Rahill: In health care, it is very easy to think about the immediate need and the short-term solution. As Erin mentioned, when you take a different mindset and hire someone with potential and hire for the right behaviors and allow training to meet the skill level, that is a long-term strategy.
We know we need to increase the labor force in health care. We need to look at these nontraditional talent pools to fill pipelines, and that will take time. These individuals are not going to come in with the five years’ experience that hiring managers want.
But if we do not take the time to build up a new workforce, then we are going to continue to be shorthanded. Investing in the long run and investing in these nontraditional talent pools and using organizations like Skills to find these talent pools is going to be critical to our long-term success.

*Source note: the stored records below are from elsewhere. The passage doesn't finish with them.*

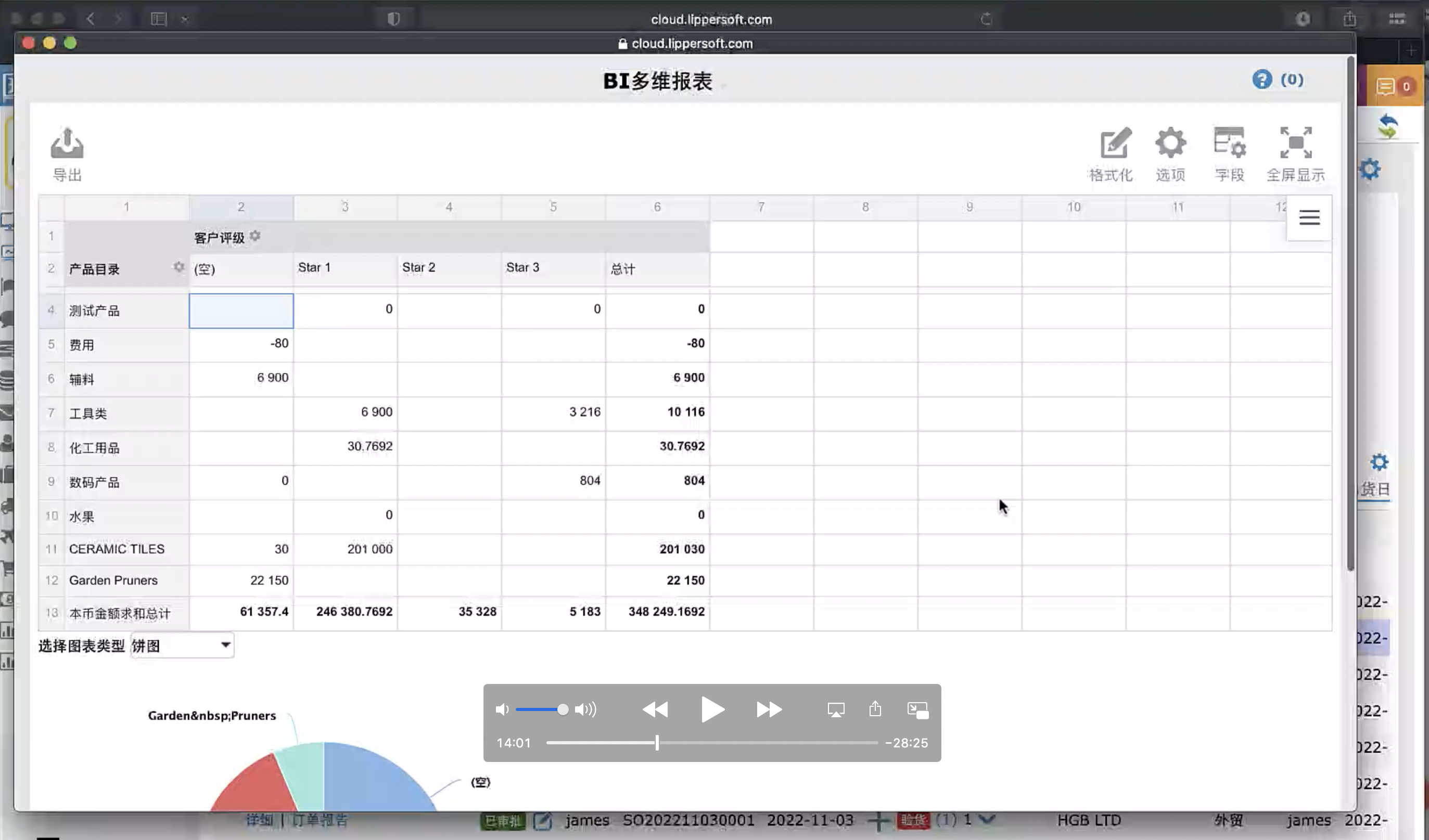Image resolution: width=1429 pixels, height=840 pixels.
Task: Fast forward the video
Action: (769, 709)
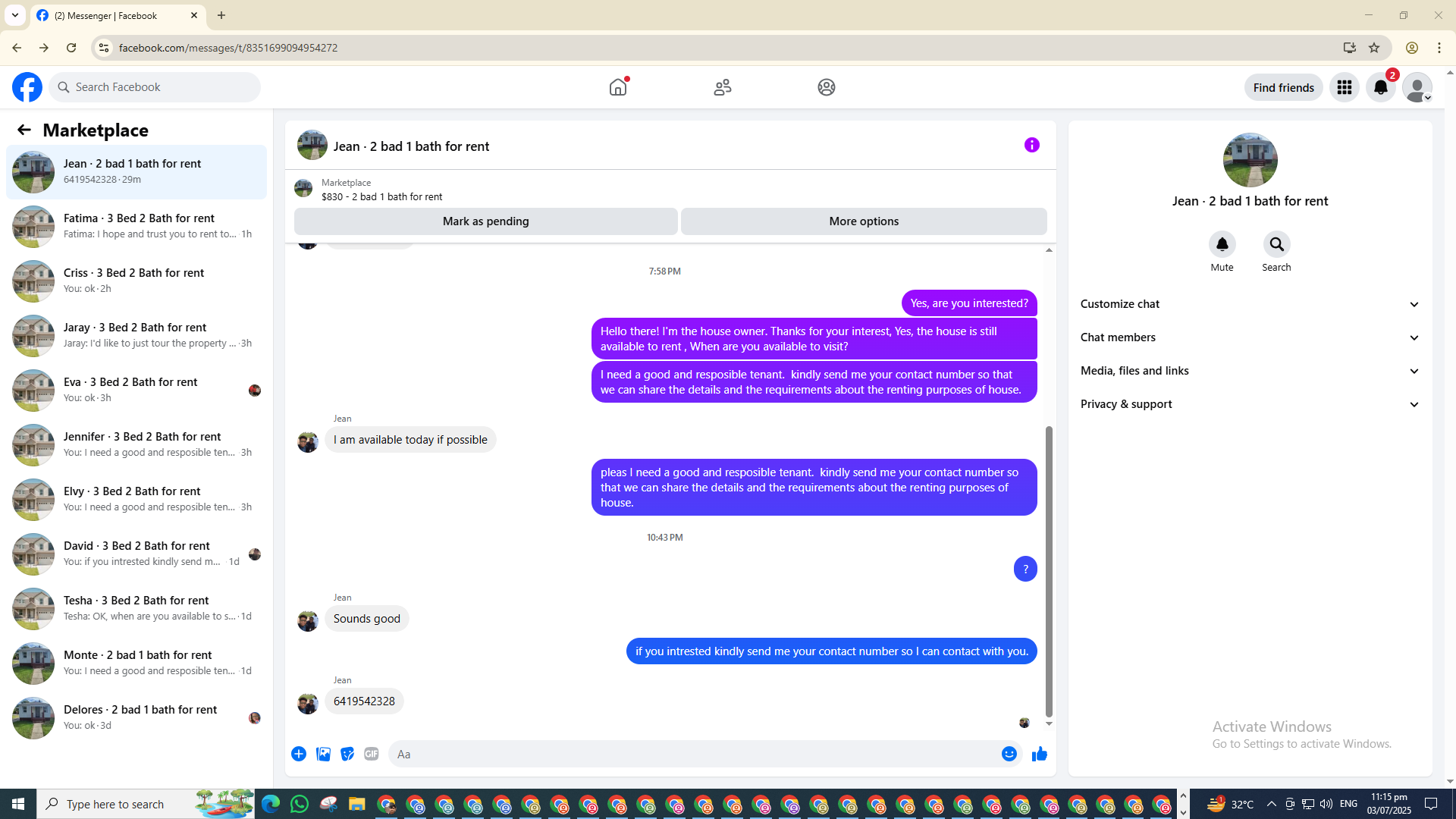
Task: Search within this conversation
Action: (1276, 245)
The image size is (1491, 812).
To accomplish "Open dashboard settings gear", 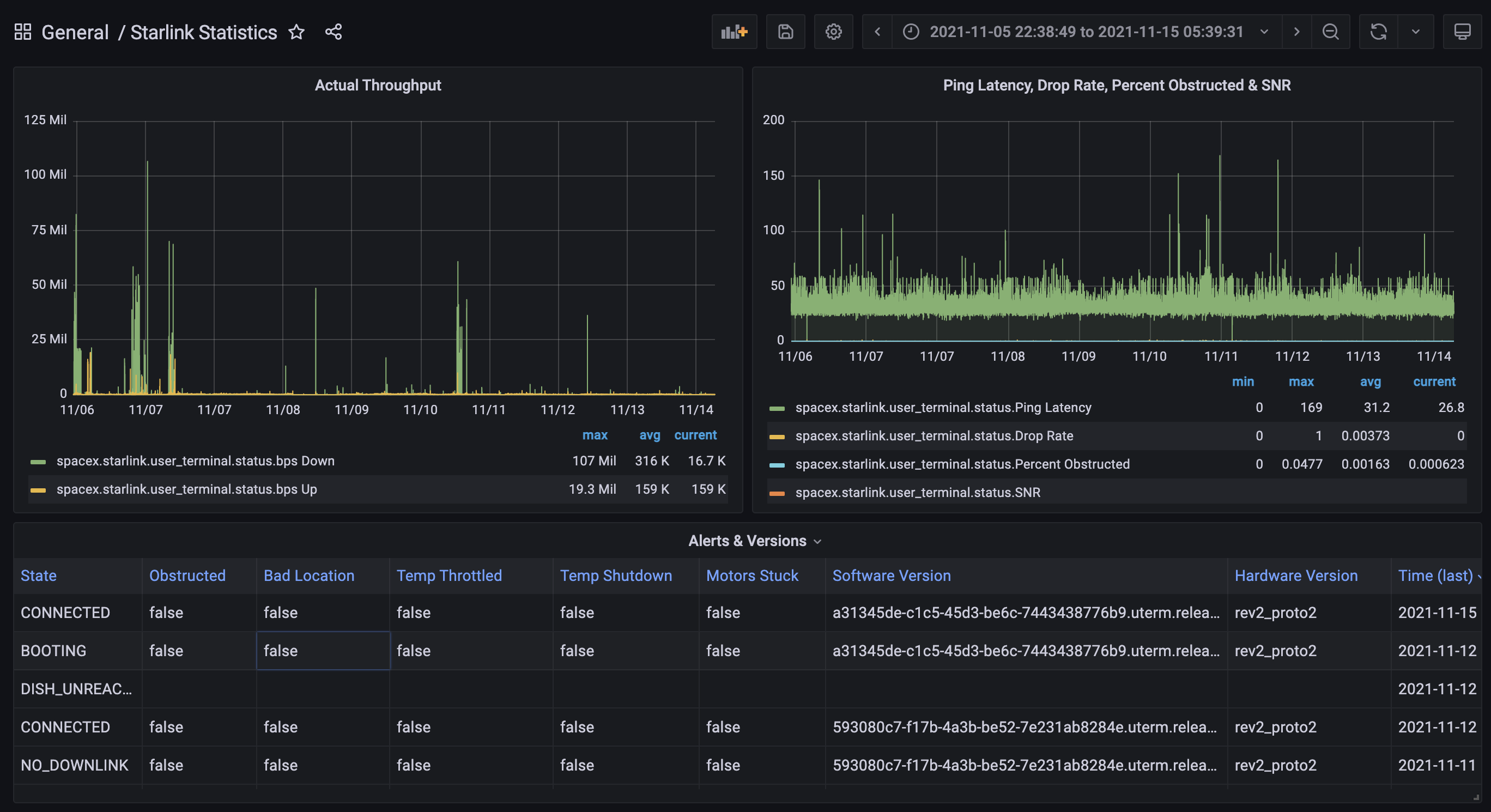I will point(833,32).
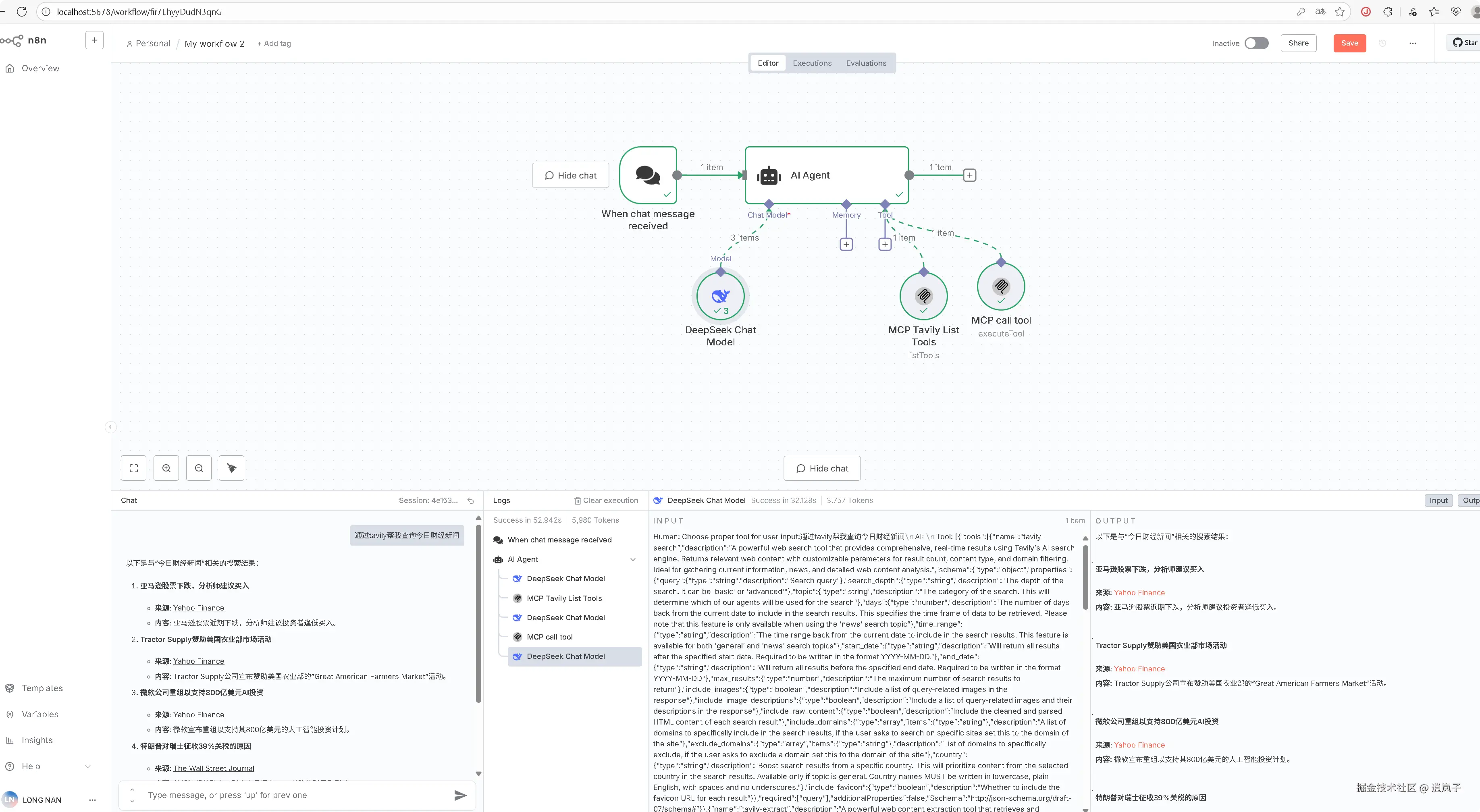Open the MCP call tool node
Screen dimensions: 1480x812
click(x=1001, y=287)
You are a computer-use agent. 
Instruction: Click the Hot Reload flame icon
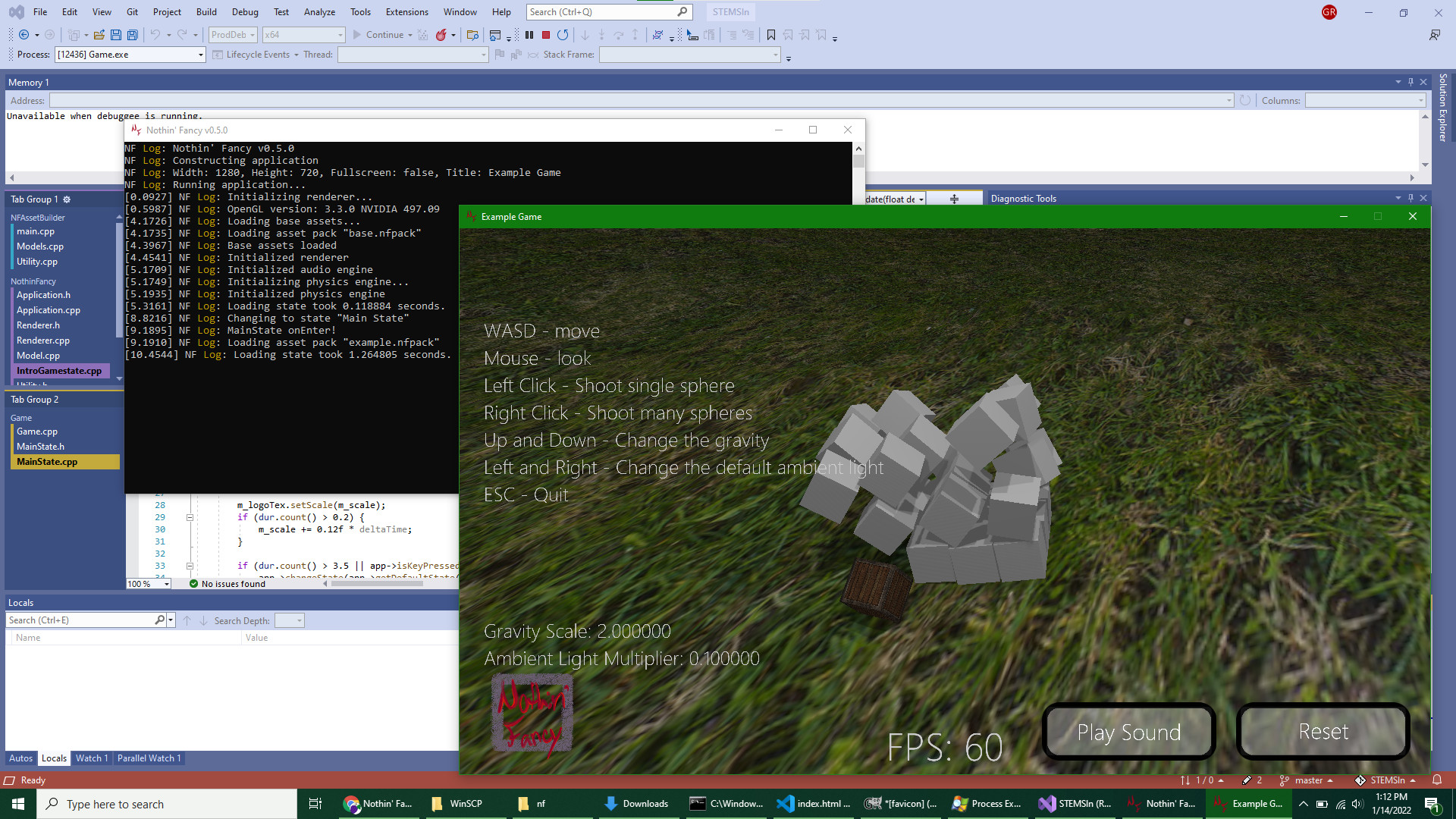pyautogui.click(x=441, y=35)
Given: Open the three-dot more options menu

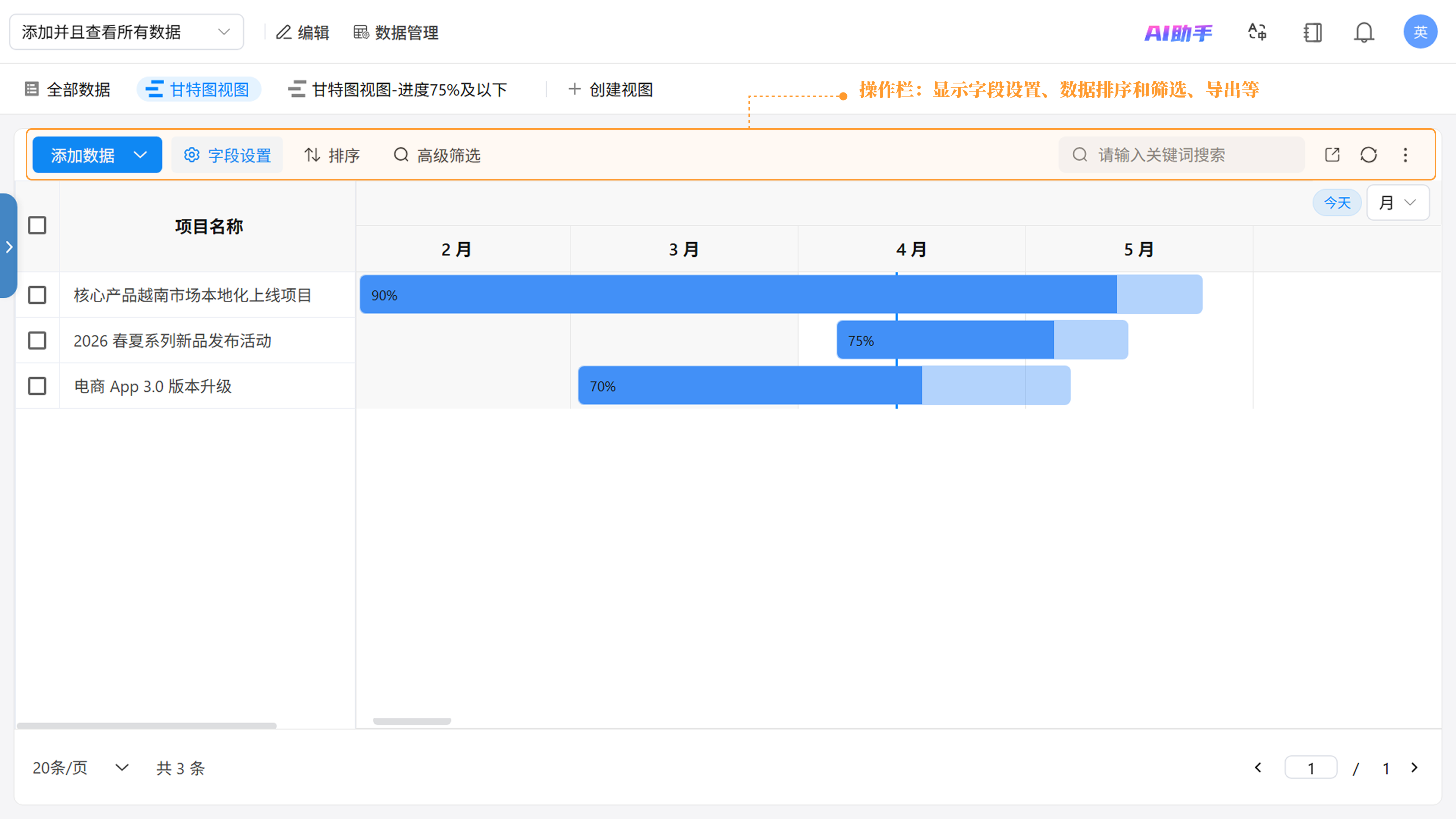Looking at the screenshot, I should pyautogui.click(x=1405, y=155).
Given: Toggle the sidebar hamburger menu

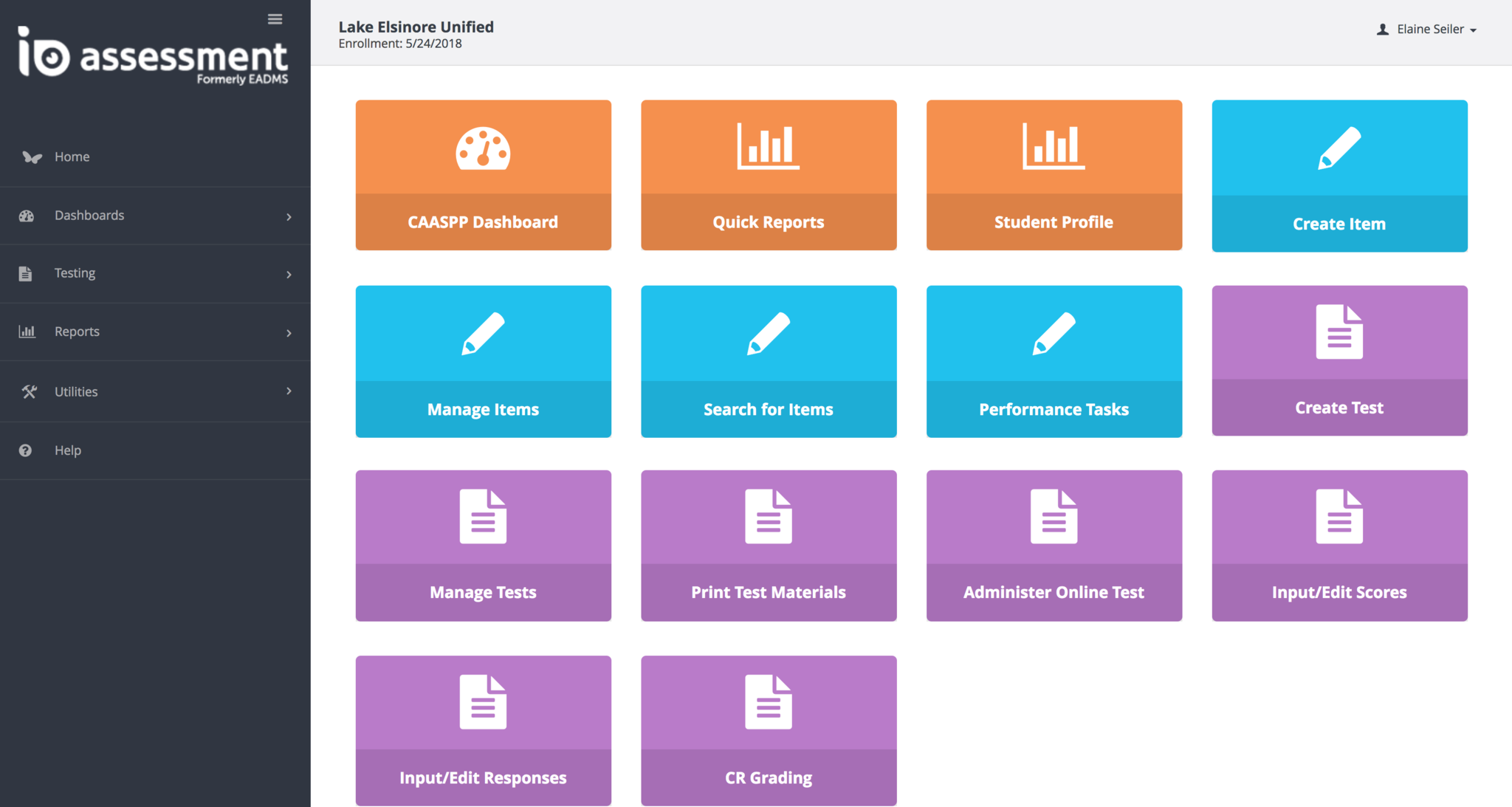Looking at the screenshot, I should click(x=275, y=19).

Following the conversation with Rahill and Mandel, Stowers reflected on the impact of the relationship between Skills and UCM. “This partnership highlights the mutual benefit that comes from an employer recognizing the dignity and potential of those in their community to contribute,” said Stowers. “UCM recognized that there were individuals in their own neighborhood who could fill these jobs but were facing barriers that prevented them from applying or completing the application process. By partnering with Skills, UCM found overlooked talent, created opportunities for workers, and boosted their local community. That’s a recipe for success that more employers should replicate.”